#### Dataset content
####################

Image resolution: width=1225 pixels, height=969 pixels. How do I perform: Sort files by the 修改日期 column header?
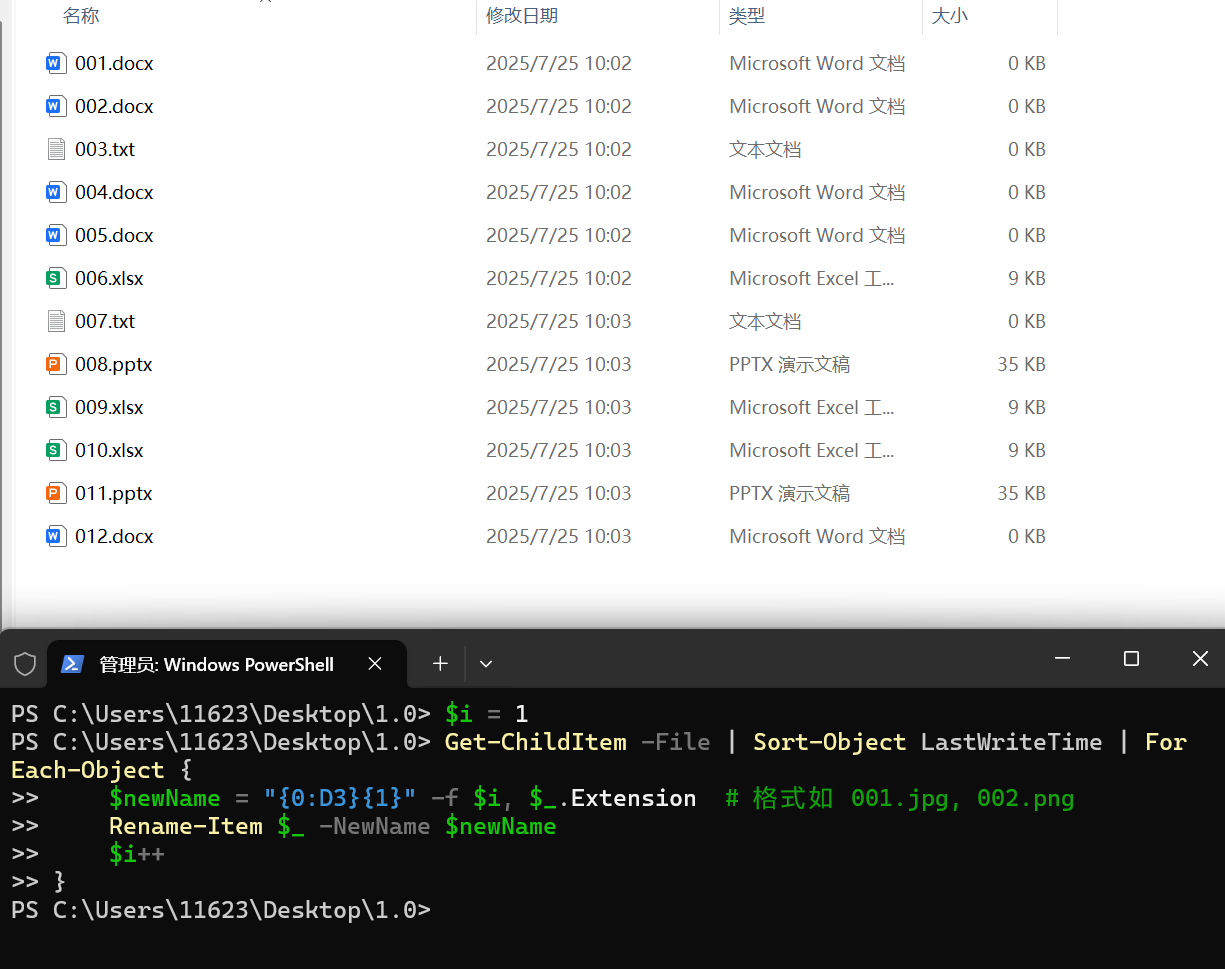(521, 16)
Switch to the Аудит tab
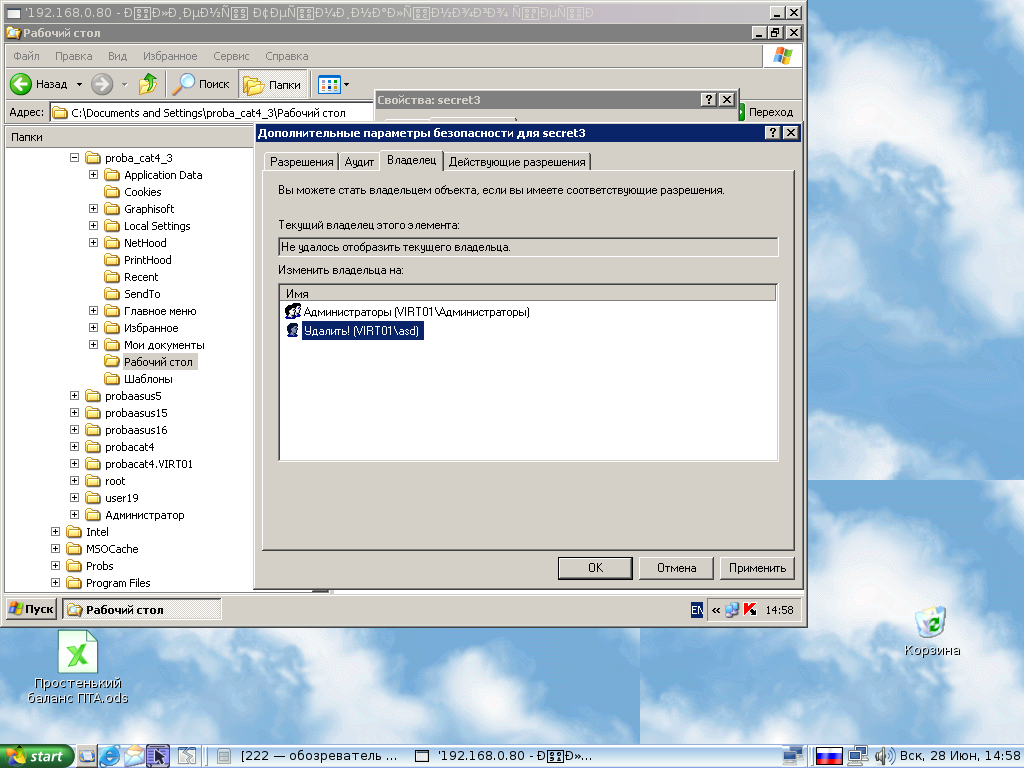The width and height of the screenshot is (1024, 768). [359, 162]
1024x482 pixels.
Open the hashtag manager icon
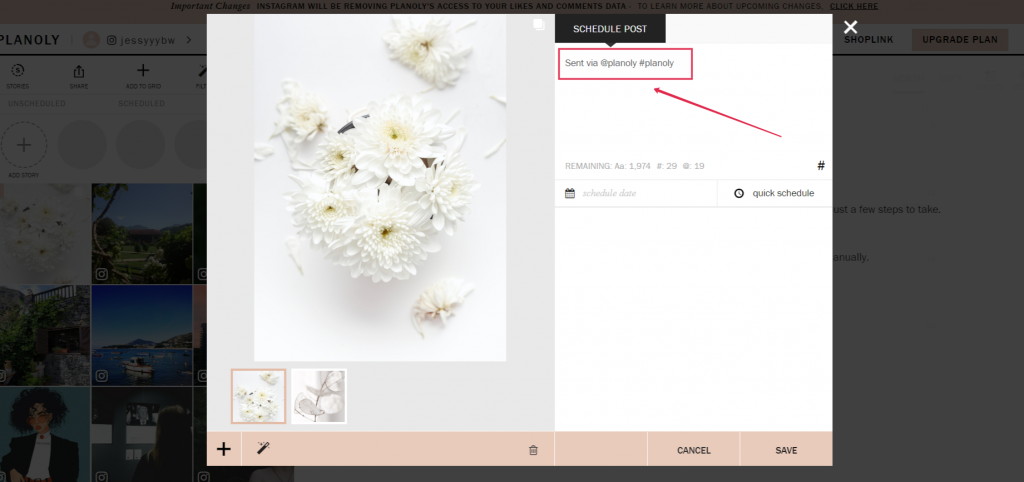(821, 166)
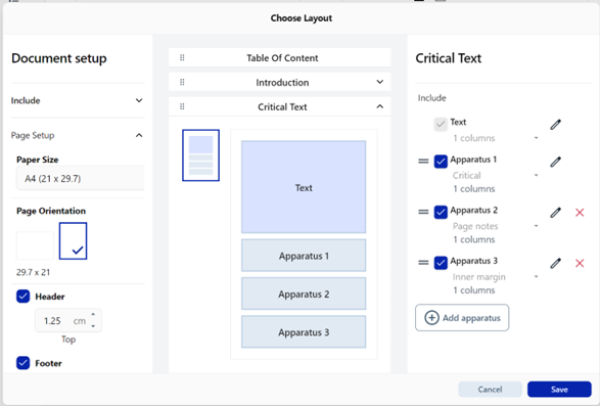This screenshot has height=406, width=600.
Task: Expand the Introduction section
Action: pyautogui.click(x=380, y=82)
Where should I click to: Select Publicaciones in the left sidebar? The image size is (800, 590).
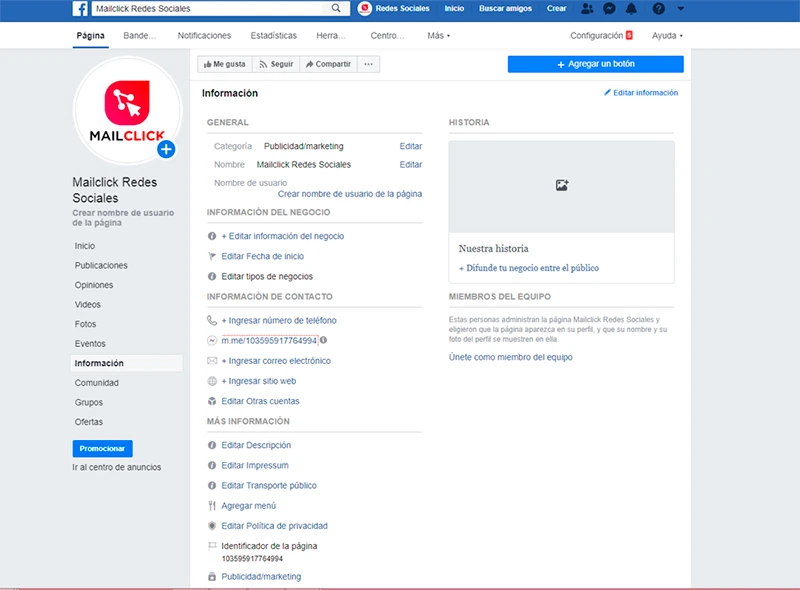pos(101,266)
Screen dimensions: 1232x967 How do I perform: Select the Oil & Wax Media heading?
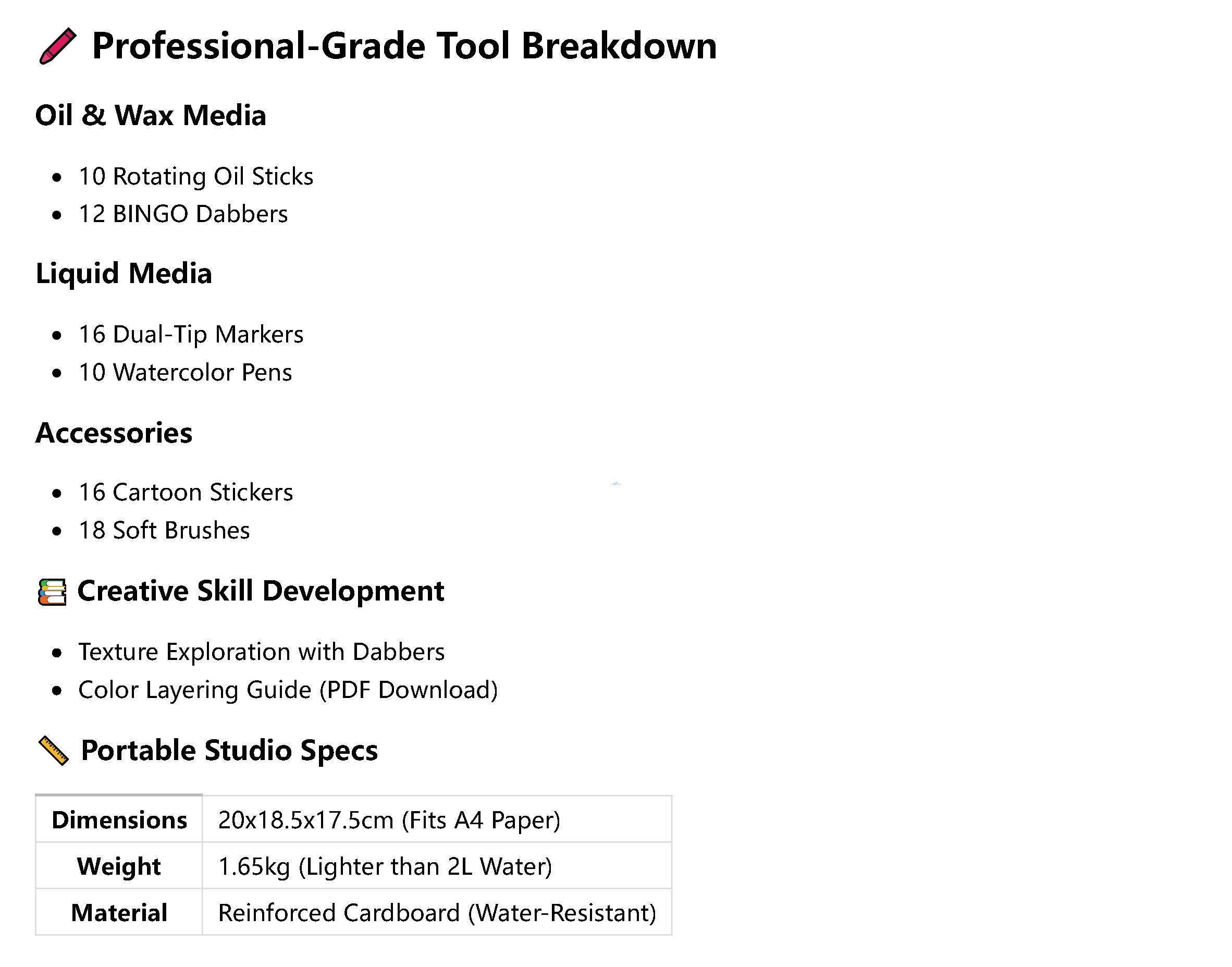151,116
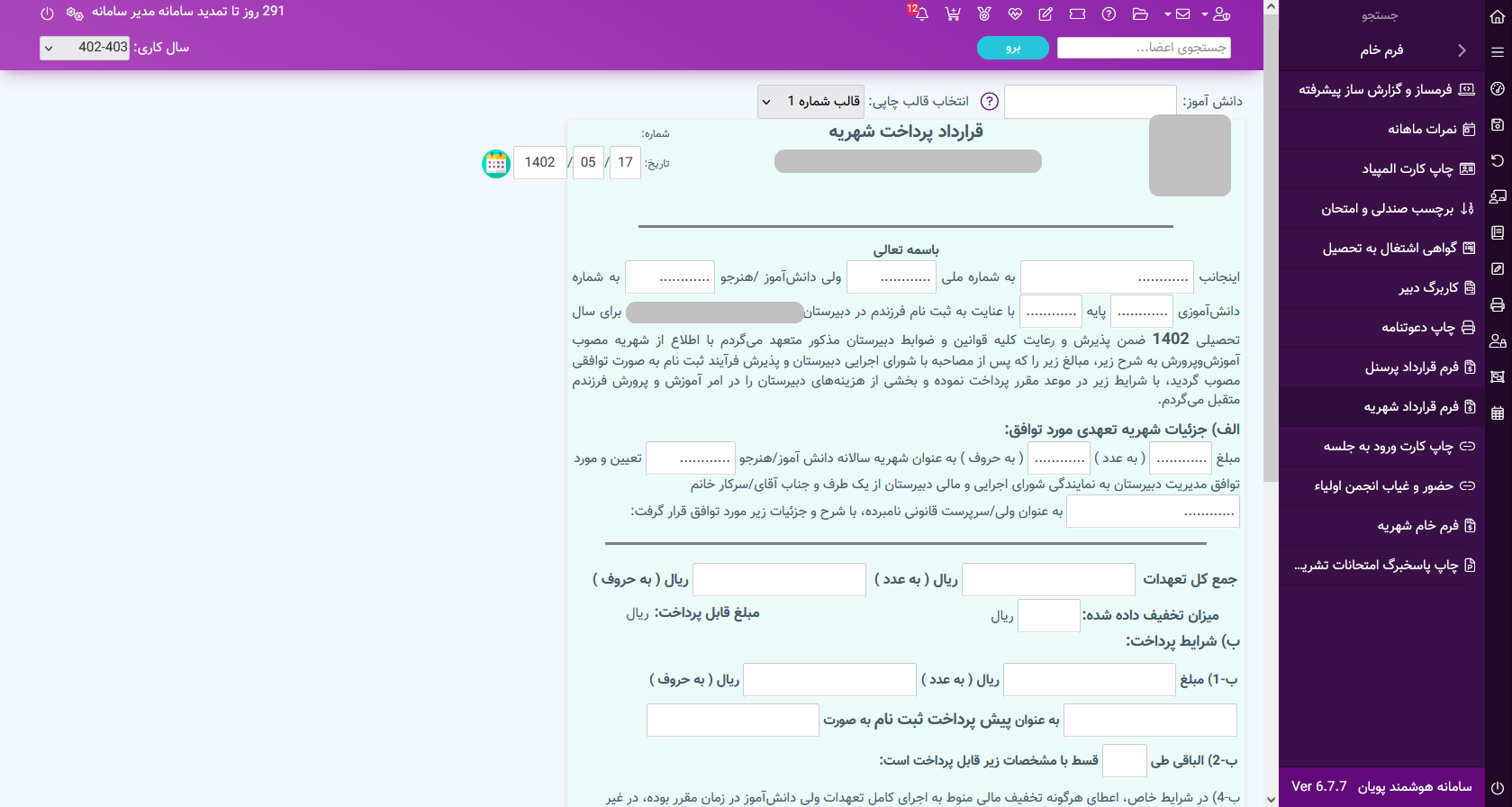Viewport: 1512px width, 807px height.
Task: Click the printer icon in right rail
Action: tap(1498, 304)
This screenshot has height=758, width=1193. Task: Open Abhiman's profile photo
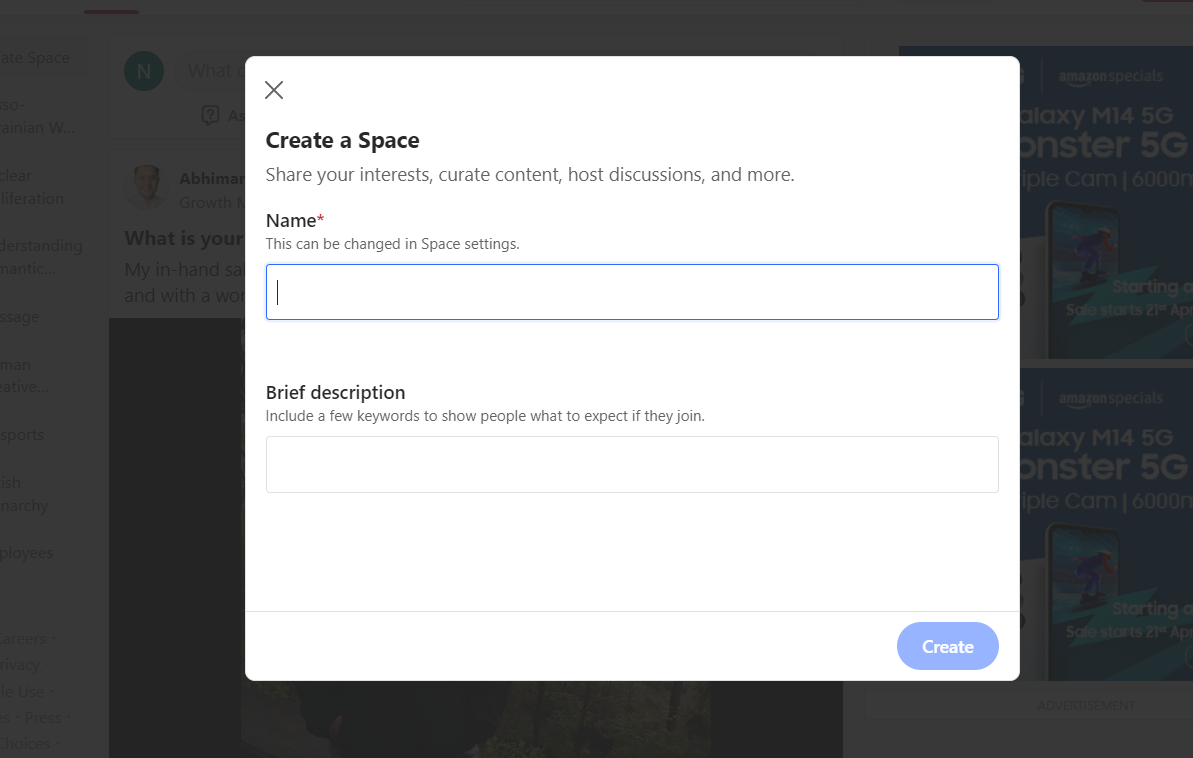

####################

#### What you need to do
Return the listing exactly as it appears, excluding any image.

#### Answer below
Image resolution: width=1225 pixels, height=969 pixels. How do I perform: Sort files by the 修改日期 column header?
(521, 16)
Switch to the Аудит tab
The width and height of the screenshot is (1024, 768). [359, 162]
1024x482 pixels.
Open the hashtag manager icon
(821, 166)
This screenshot has height=406, width=600.
Task: Expand the Introduction section
Action: pyautogui.click(x=380, y=82)
Where should I click to: Select Publicaciones in the left sidebar? The image size is (800, 590).
pos(101,266)
Screen dimensions: 1232x967 How do I perform: Select the Oil & Wax Media heading?
151,116
Viewport: 1512px width, 807px height.
Task: Click the printer icon in right rail
Action: tap(1498, 304)
This screenshot has height=758, width=1193. Task: Open Abhiman's profile photo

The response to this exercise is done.